Independientemente del posicionamiento que cada uno tenga al respecto de las necesidades monárquicas, los hechos acontecido los últimos días, relacionados con la cacería de elefantes de nuestro Rey, han trascendido a los más altos niveles políticos.

Ayer, comentando el tema con dos compañeros, me di cuenta de que los monárquicos van a seguir defendiendo sus actuaciones y la importancia de su existencia, y los no monárquicos criticando sus errores y poniendo en entredicho la necesidad de un estamento como éste.
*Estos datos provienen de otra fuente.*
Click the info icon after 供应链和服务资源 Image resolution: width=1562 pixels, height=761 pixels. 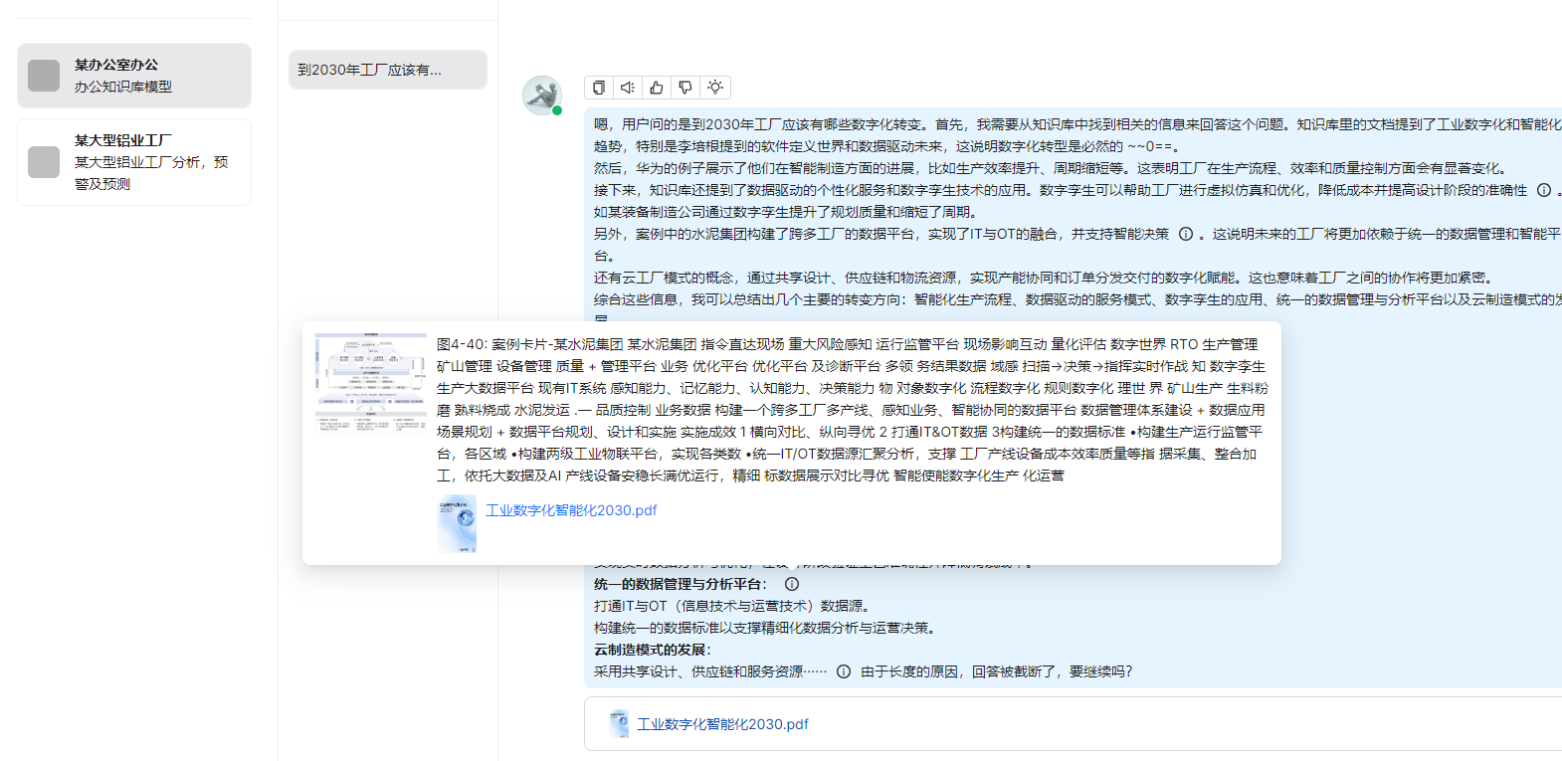click(x=844, y=671)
Pero, ¿y los indecisos?, ¿qué pasa con la gente que no está completamente posicionada y le dan motivos para empatizar con uno u otro lado?. De esto la clase política sabe mucho y por ello, hace ya muchos años, utilizan las mejores herramientas de Marketing para “ayudar a decidirse” a esa masa social característica.
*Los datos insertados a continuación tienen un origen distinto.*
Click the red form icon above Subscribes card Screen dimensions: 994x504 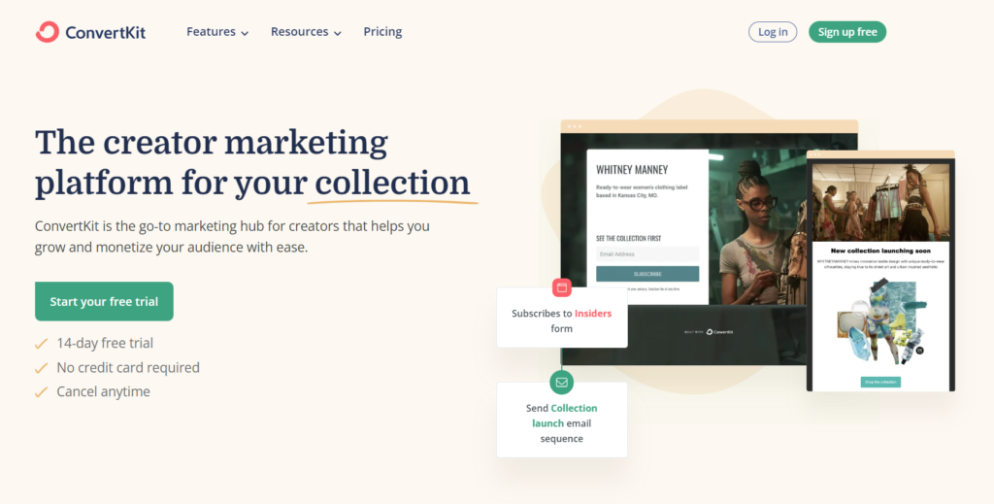coord(562,287)
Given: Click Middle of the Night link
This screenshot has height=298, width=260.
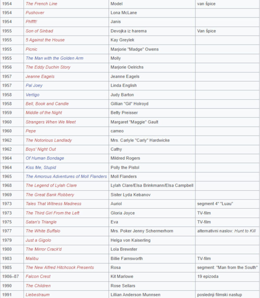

Con el asunto del Rey, lo han vuelto a hacer. En Marketing, se dice, que la mejor salida a un error cometido y percibido como tal por el cliente es transmitir el perdón y ofrecer una recompensa a cambio. Con ello consigues que el “no posicionado a priori” se solidarice contigo por tu condición humana. Al día siguiente toda la prensa, de Izquierdas y de Derechas, honraba el perdón de Su Majestad. Unanimidad y fidelización de los indecisos mosqueados.

Ahora, seguimos practicando el deporte nacional de la crítica sobre el tema, pero en otro nivel menos trascendente. En cualquier caso algo se ha hecho bien, pues aún no habíamos visto a ningún representante de la autoridad en España pedir perdón, ni a Aznar, ni Zapatero, ni Camps, ni Urdangarín, etc. La duda es: ¿Por qué pidió perdón?

La segunda parte de la campaña de marketing continúa con la coherencia. Veremos si se cumple con la promesa: “no lo volveré a hacer”. ¿Qué no volverá a hacer, cazar o romperse la cadera?. El mensaje está incompleto.